Desde ACARA denuncian que su rentabilidad está siendo "confiscada" y reclaman una reforma fiscal. En agosto, el sector le iniciará juicio al Estado porteño.La presión impositiva sobre la venta de autos cero kilómetro alcanza el 72% en casi todo el país debido a las diferentes tasas que cobran por separado a la actividad los Estados nacional, provinciales y municipales.
En las provincias, las concesionarias afrontan el Impuesto sobre los Ingresos Brutos (sobre el valor total de cada coche), Impuesto al Valor Agregado (IVA), e impuesto a los débitos y créditos bancarios (conocido como "impuesto al cheque").
Asimismo, crece aceleradamente la cantidad de municipios que están comenzando a cargar impuestos como Tasa de Seguridad e Higiene o Impuesto a la Publicidad Interna, con los cuales buscan mejorar su recaudación.
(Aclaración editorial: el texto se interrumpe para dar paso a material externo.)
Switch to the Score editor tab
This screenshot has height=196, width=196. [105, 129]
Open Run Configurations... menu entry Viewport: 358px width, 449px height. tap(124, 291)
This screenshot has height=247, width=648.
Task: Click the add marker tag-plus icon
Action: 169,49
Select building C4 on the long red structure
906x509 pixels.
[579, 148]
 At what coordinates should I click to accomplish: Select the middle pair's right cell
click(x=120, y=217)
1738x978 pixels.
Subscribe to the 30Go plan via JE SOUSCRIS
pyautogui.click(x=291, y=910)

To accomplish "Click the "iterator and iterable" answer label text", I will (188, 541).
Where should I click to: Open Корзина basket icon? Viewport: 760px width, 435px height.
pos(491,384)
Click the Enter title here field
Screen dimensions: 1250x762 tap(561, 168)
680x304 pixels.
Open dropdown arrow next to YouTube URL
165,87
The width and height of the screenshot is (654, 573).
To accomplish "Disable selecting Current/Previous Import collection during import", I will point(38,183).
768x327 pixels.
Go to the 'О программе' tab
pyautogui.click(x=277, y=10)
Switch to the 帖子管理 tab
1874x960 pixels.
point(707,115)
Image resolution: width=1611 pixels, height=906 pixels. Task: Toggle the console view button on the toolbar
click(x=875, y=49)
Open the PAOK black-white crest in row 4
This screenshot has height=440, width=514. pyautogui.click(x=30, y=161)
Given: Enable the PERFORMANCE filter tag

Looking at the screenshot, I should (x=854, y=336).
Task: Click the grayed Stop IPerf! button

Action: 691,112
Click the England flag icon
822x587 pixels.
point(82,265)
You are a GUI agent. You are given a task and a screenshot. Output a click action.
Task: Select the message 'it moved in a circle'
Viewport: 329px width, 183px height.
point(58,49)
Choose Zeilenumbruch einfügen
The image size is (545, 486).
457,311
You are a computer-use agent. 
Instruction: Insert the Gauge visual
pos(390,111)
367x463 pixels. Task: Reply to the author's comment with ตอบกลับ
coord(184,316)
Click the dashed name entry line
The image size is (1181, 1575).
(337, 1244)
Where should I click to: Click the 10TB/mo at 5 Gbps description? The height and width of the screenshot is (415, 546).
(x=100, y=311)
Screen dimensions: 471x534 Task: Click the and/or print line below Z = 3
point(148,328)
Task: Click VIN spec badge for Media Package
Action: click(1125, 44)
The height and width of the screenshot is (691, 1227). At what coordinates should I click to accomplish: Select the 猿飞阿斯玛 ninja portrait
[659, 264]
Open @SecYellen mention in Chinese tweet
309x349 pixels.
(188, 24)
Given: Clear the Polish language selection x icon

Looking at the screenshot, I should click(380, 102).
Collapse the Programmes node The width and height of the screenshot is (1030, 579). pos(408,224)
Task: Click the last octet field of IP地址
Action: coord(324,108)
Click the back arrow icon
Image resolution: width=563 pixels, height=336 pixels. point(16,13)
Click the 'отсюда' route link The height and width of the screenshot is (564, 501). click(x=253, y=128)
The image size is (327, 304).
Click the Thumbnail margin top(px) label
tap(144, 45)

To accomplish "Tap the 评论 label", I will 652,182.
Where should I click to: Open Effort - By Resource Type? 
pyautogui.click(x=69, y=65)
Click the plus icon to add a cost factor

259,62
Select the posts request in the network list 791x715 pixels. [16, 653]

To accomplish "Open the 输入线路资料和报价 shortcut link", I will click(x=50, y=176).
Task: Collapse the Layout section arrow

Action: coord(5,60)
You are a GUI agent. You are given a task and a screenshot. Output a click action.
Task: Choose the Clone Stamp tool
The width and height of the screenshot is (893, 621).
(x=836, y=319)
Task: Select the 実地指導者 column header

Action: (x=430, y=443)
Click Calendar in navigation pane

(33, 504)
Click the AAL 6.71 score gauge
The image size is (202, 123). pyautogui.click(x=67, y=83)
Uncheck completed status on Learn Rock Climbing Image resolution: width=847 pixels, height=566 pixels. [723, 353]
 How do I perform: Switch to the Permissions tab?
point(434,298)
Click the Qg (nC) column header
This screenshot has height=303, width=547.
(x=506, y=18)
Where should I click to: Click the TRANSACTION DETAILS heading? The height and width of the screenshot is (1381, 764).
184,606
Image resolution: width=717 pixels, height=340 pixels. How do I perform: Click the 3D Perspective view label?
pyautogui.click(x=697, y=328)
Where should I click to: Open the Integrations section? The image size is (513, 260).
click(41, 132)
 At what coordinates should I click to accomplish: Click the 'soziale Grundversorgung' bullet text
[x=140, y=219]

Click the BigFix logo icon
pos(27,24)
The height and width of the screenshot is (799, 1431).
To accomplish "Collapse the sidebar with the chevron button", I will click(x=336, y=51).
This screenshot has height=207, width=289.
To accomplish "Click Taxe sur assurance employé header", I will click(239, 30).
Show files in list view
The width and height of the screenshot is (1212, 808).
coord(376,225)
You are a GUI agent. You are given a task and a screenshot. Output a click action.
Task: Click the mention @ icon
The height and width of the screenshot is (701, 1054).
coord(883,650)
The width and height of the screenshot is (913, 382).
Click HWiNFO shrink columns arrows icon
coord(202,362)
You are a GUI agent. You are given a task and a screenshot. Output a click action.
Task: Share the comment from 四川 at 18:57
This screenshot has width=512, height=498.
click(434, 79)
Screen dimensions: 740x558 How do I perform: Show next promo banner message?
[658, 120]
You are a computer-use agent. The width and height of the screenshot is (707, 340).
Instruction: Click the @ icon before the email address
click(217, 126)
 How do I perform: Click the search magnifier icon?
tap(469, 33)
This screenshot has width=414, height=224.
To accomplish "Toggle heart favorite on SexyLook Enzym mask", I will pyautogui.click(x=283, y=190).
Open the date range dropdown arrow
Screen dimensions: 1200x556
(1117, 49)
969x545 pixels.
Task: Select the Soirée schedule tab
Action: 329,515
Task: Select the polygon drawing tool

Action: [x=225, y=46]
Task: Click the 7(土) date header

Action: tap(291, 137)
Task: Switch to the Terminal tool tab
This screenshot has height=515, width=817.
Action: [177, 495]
El impactante desempeño de la venta de autos en los últimos seis años hizo que, con el advenimiento de la crisis mundial, los Estados aumentaran la presión tributaria sobre los sectores con mejor rentabilidad. Así como la Nación gravó con hasta el 35% (el techo permitido por la Constitución Nacional) a algunas exportaciones como la de soja, la presión también se disparó en el plano comercial interno del país.
Unas 712 concesionarias nucleadas en de la Asociación de Concesionarias de Automotores de la República Argentina (ACARA) denuncian que su rentabilidad está siendo "confiscada" y reclaman una reforma fiscal. El presidente de ACARA, Dante Alvarez, señaló a la Agencia NA que si no se implementa una reforma tributaria que elimine la contraposición de impuestos entre las esferas del Estado, será muy difícil tornar competitivos a sectores clave de la economía.
Explicó que hay casos en los que un municipio cobra un impuesto muy similar a un gravamen que ya está siendo retenido por la provincia, lo cual eleva la presión tributaria sólo por falta de organización. Consideró que es clave que los sectores a los que le va bien hagan su aporte para el crecimiento del país, pero advirtió que no se puede "ahogar con impuestos" a las actividades porque no es sustentable.
El cobro tripartito de impuestos por parte de la Nación, las Provincias y los municipios hace que el Estado se termine quedando con hasta el 72% de la rentabilidad del sector, lo cual excede en más del doble el tope legal de retenciones.
El problema se agrava para los empresarios porque no pueden trasladar la presión impositiva a los precios, porque los valores de los coches son "sugeridos" por cada una de las terminales que fabrican las unidades para que haya equilibrio en las ventas. Además, el sector -que comercializa bienes durables registrables- paga los impuestos al momento de comprarle los coches a las terminales, y no cuando se los vende a los consumidores.
Así, el sector afronta la presión tributaria aún cuando no completó su actividad comercial y reclama que, por ejemplo, Ingresos Brutos sea cobrado sobre las comisiones, y no sobre los movimientos totales de dinero que demandan las compras y ventas.L
as concesionarias que operan en el país llevan adelante demanda judiciales contra algunas provincias, como Buenos Aires (desde 2008), Córdoba y Santa Fe (2009), por considerar que sus tasas impositivas son confiscatorias. Ahora, durante los primeros días de agosto, el sector le iniciará juicio al Estado porteño por el incremento del 33% en la alícuota de Ingresos Brutos en junio pasado.
El 10 de junio pasado, la Legislatura porteña aprobó un paquete de leyes en el que se incluyó el aumento de la alícuota de Ingresos Brutos al sector financiero y a unos 2.100 contribuyentes que facturan más de $30 millones anuales. La alícuota subió 1 punto porcentual, al pasar de 3 a 4%, por lo que la suba nominal para los sectores afectados fue en realidad del 33%, lo cual permite que sólo ese gravamen se quede con el 36% de la rentabilidad.
Por cada $100 pesos, las 94 concesionarias que operan en la Capital Federal tienen un margen de $13, a lo que deben descontarle $4 de Ingresos Brutos y $4 de percepción del IVA. Como el gravamen tiene en cuenta el movimiento neto de dinero que realiza las actividades a las que afecta, todas las concesionarias se ven afectadas debido a que superan los 30 millones porque los autos tienen un valor promedio de $60 mil. Las concesionarias dejarán este año unos $256.238.422 más al Estado porteño en concepto de Ingresos Brutos, respecto de 2009, dado el incremento en los precios y en la alícuota de ese gravamen.